Provided material:
* * * * * * * * *
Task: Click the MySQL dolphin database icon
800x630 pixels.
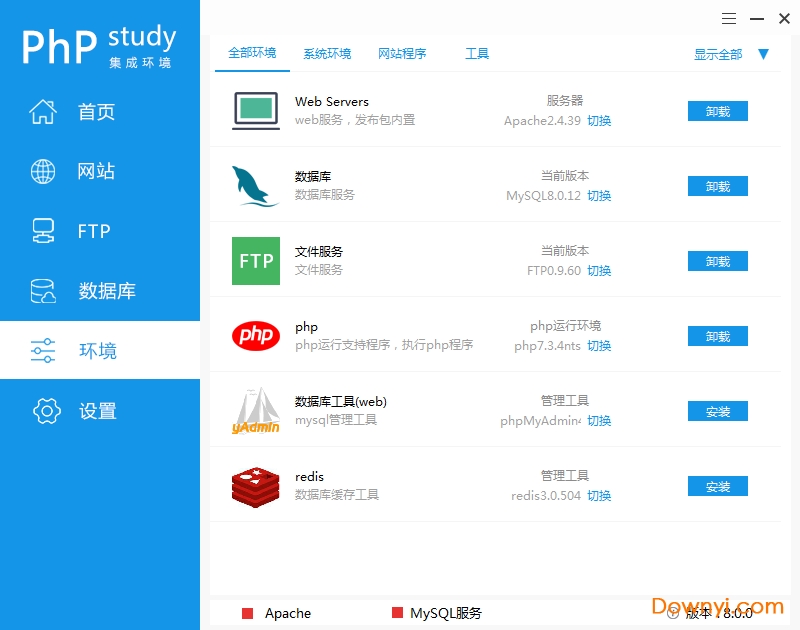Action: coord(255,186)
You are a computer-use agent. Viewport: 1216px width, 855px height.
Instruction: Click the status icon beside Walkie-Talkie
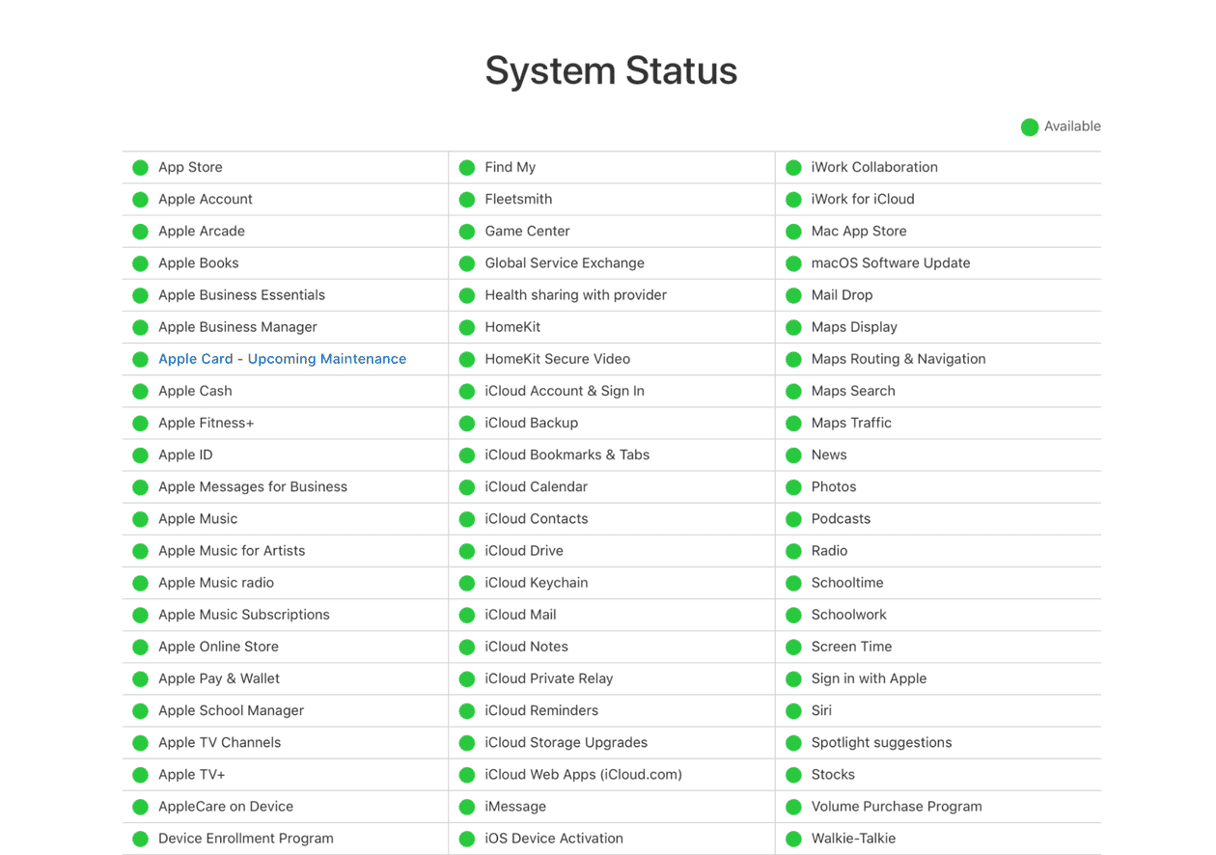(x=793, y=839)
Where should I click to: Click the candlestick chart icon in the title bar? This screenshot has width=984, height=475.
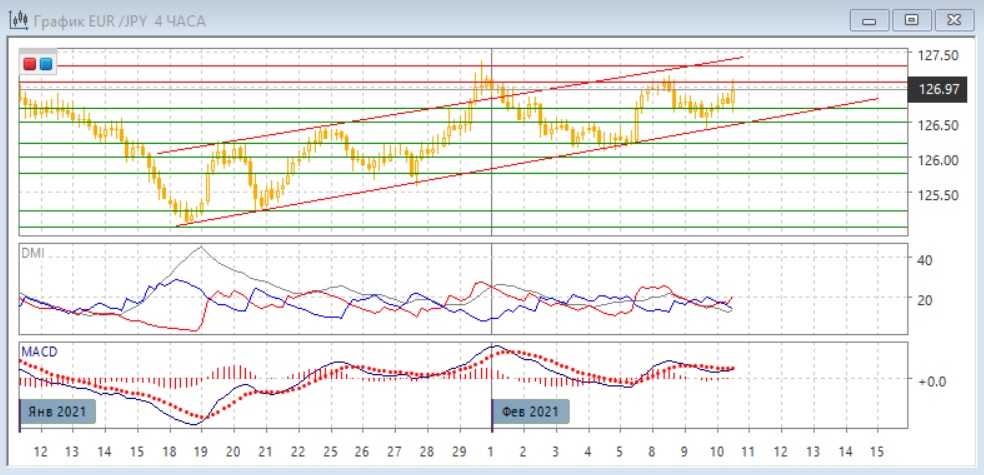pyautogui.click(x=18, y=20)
* * * * * * * * *
Exercise instructions: Wherever an image appears, omit it; copy the rest of the records exactly.

Task solution:
Task: Click the MySQL dolphin database icon
800x630 pixels.
Action: coord(255,186)
You are a computer-use agent. Viewport: 1216px width, 855px height.
Instruction: Click the status icon beside Walkie-Talkie
(x=793, y=839)
Where should I click to: Click the candlestick chart icon in the title bar? This screenshot has width=984, height=475.
pyautogui.click(x=18, y=20)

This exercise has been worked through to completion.